The counter-assault started on Friday in Zawiyah to thwart a wider attack on Tripoli by rebels, after repeated earlier forays against it were beaten back.

Troops from the elite Khamis Brigade bombarded Zawiyah's western edges with mortar shells, heavy machine guns, tanks and anti-aircraft weapons.

By Friday evening, another brigade had opened a front on the eastern side while armed Zawiya citizens backed by allied army units were fighting back.

The commander of the rebel forces - Colonel Hussein Darbouk - was killed by fire from an anti-aircraft gun, Alaa al-Zawi, an activist in the city said.

Darbouk was a colonel in Mr Gaddafi's army who defected along with other troops in Zawiyah early in the uprising.

A witness in Zawiyah's hospital said at least 18 people were killed and 120 wounded on Friday.

"There is very little the medical staff can do to help the wounded," Sky's Crawford said.

Col Gaddafi's son Saif earlier told Sky News that air raids on rebels were designed only to intimidate rather than cause deaths.

Libyan state TV reported on Friday that the attackers had retaken Zawiyah but Crawford's eyewitness account show this claim to be false.

A doctor in Zawiyah earlier said pro-Gaddafi fighters would not allow medics to treat the injured, opened fire on ambulances trying to assist and hauled away the bodies of some of the dead in an apparent effort to keep death toll reports low.

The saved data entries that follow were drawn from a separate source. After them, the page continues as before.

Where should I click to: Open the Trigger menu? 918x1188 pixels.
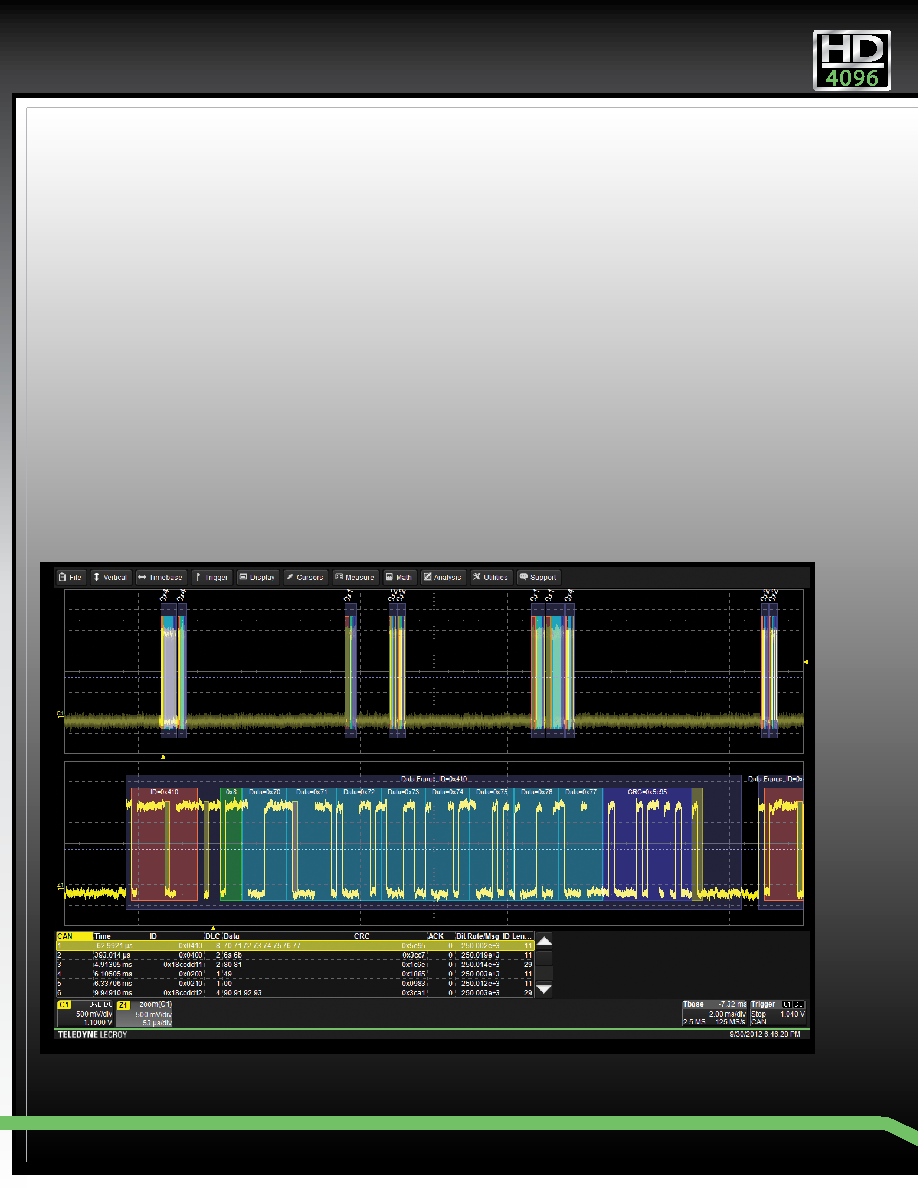(212, 577)
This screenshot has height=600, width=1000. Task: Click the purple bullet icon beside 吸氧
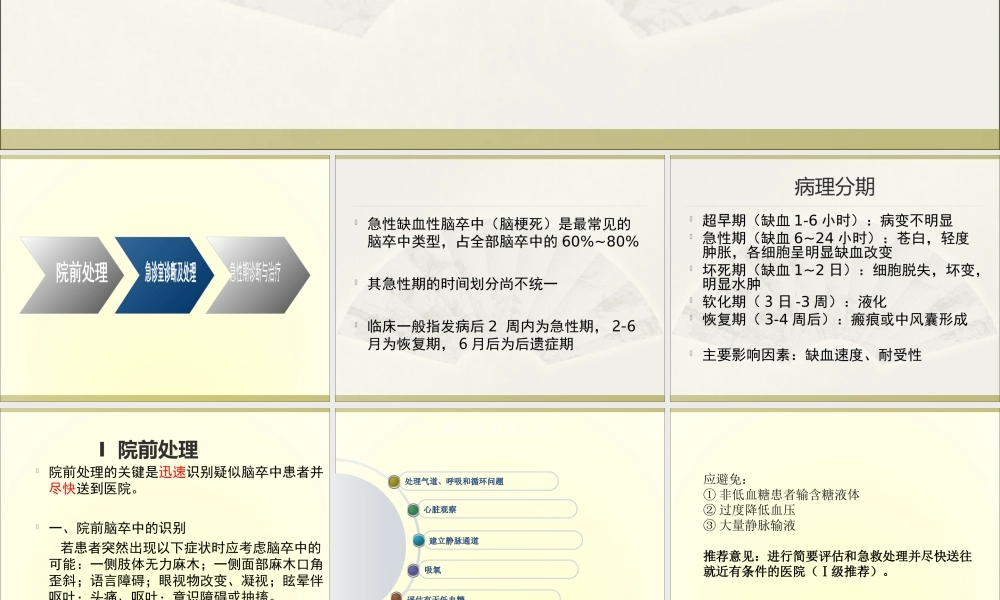coord(413,570)
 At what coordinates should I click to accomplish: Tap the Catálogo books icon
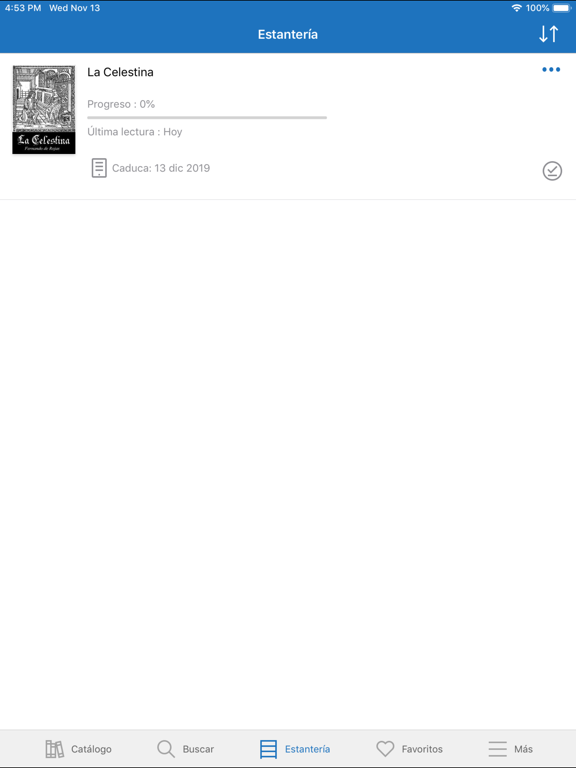tap(54, 749)
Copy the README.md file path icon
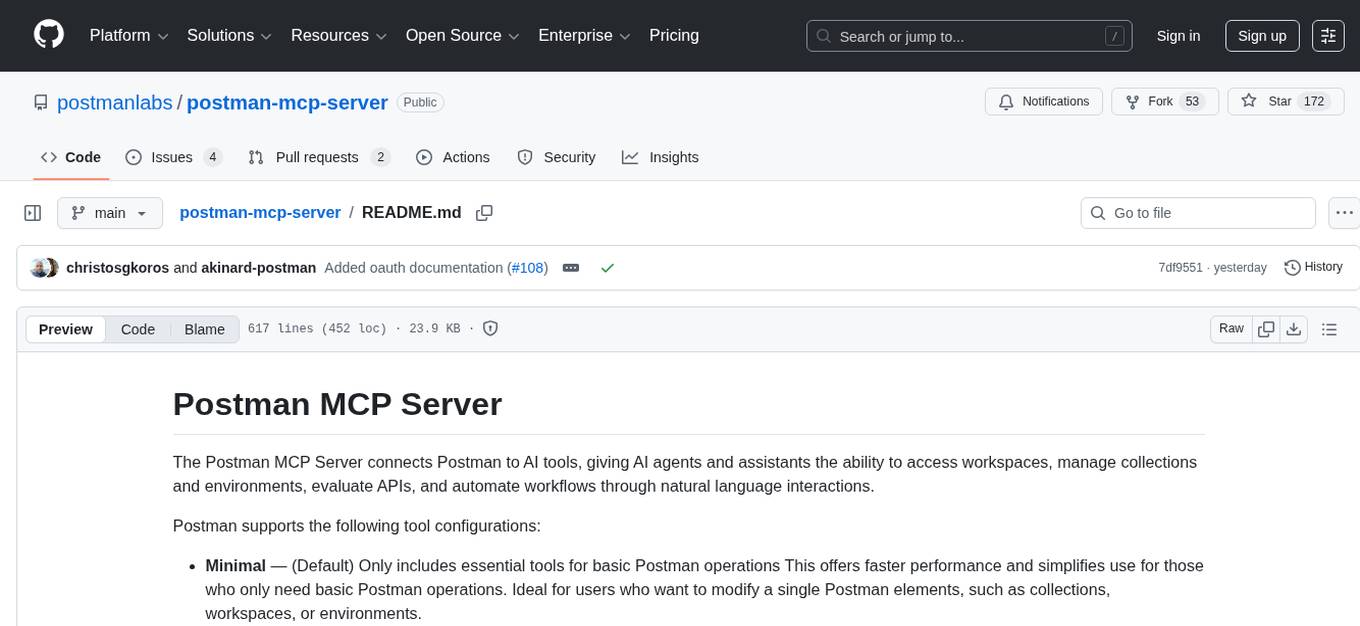 point(484,213)
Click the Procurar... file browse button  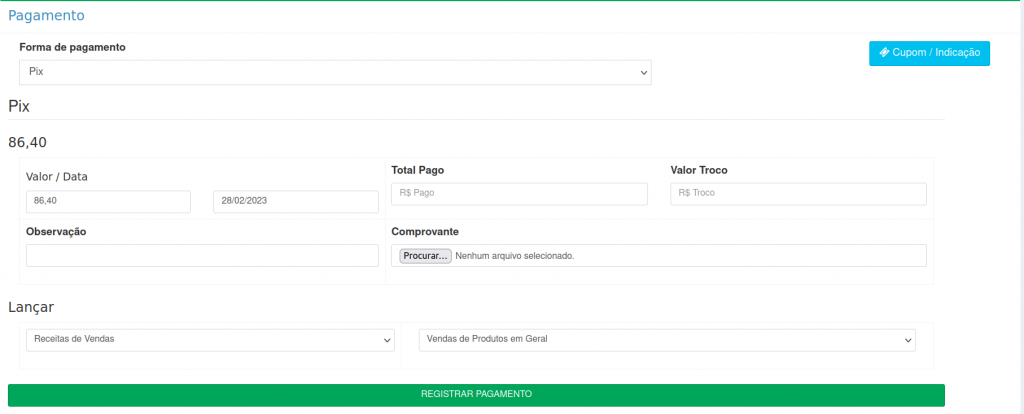(x=425, y=256)
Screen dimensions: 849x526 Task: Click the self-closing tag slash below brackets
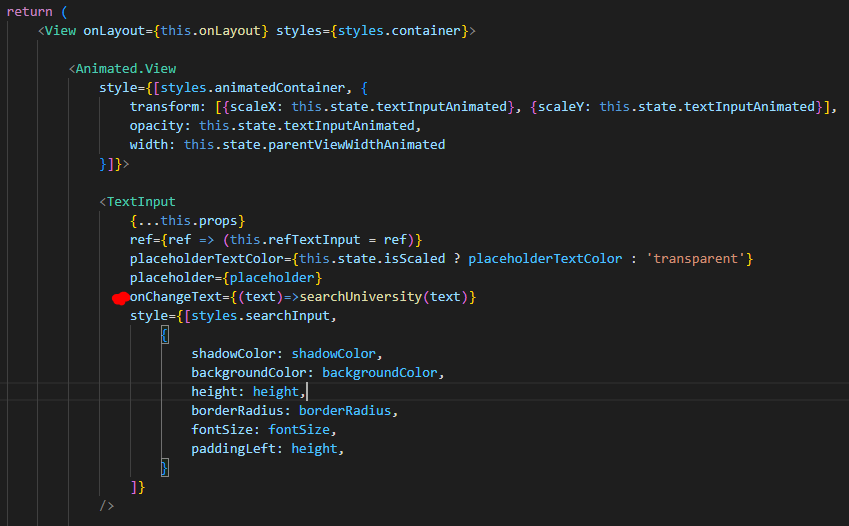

The gunmen killed a wounded rebel with three shots as a medic tried to pull him to safety, then even threatened to shoot the medic, the doctor said.

The doctor and witnesses spoke on condition of anonymity for fear of retaliation.

Friday's other fighting took place at Ras Lanouf, a small oil port 380 miles east of Tripoli, just outside the long swath of eastern Libya controlled by the opposition.

Rebels attacked Ras Lanouf on Friday afternoon, feeling flush with victory after repelling Gaddafi forces who attacked them days earlier at Brega, a larger oil facility just to the east.

Fighters armed with Kalashnikovs and heavy machine guns were seen streaming in pickup trucks and other vehicles from Brega heading in the direction of Ras Lanouf.

They battled about 3,000 pro-Gaddafi troops, mainly around the facility's airstrip, said a resident of the town.

She reported heavy explosions starting around 4pm and as night fell the explosions eased, she said.

But it was not clear who was in control of the complex, which includes a port and storage facilities for crude coming from fields in the deserts to the south.